*** Opening of Input data ***
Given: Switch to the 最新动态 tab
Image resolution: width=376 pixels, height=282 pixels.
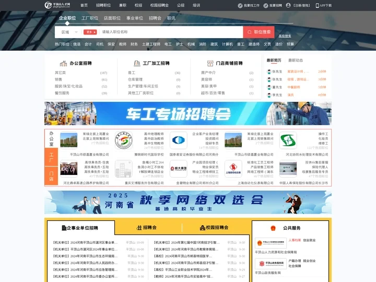Looking at the screenshot, I should tap(296, 60).
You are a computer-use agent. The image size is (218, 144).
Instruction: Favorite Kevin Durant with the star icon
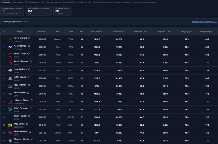(29, 38)
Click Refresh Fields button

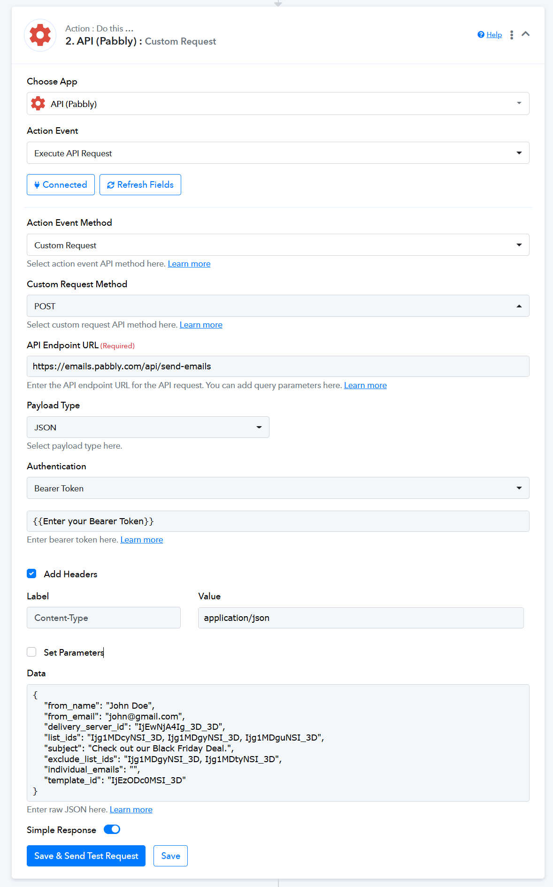140,184
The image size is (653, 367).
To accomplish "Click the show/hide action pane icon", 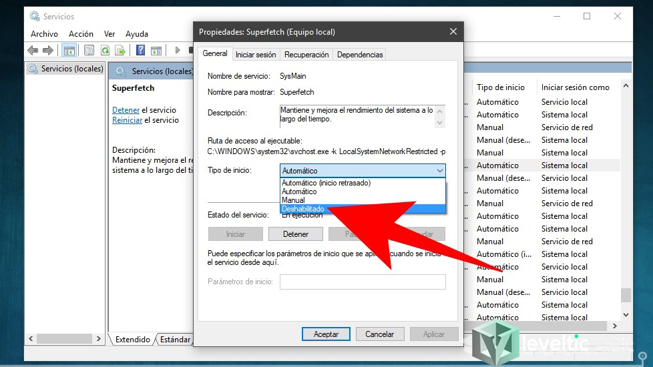I will pos(156,50).
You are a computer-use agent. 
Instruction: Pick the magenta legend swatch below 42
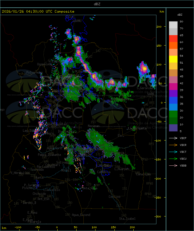coord(173,87)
*** Close of Input data ***
**Problem**
Wherever the string "size" appears in the data above, report the whole line.

**Response**
You are a computer-use agent. The image size is (218, 144).
The image size is (653, 367).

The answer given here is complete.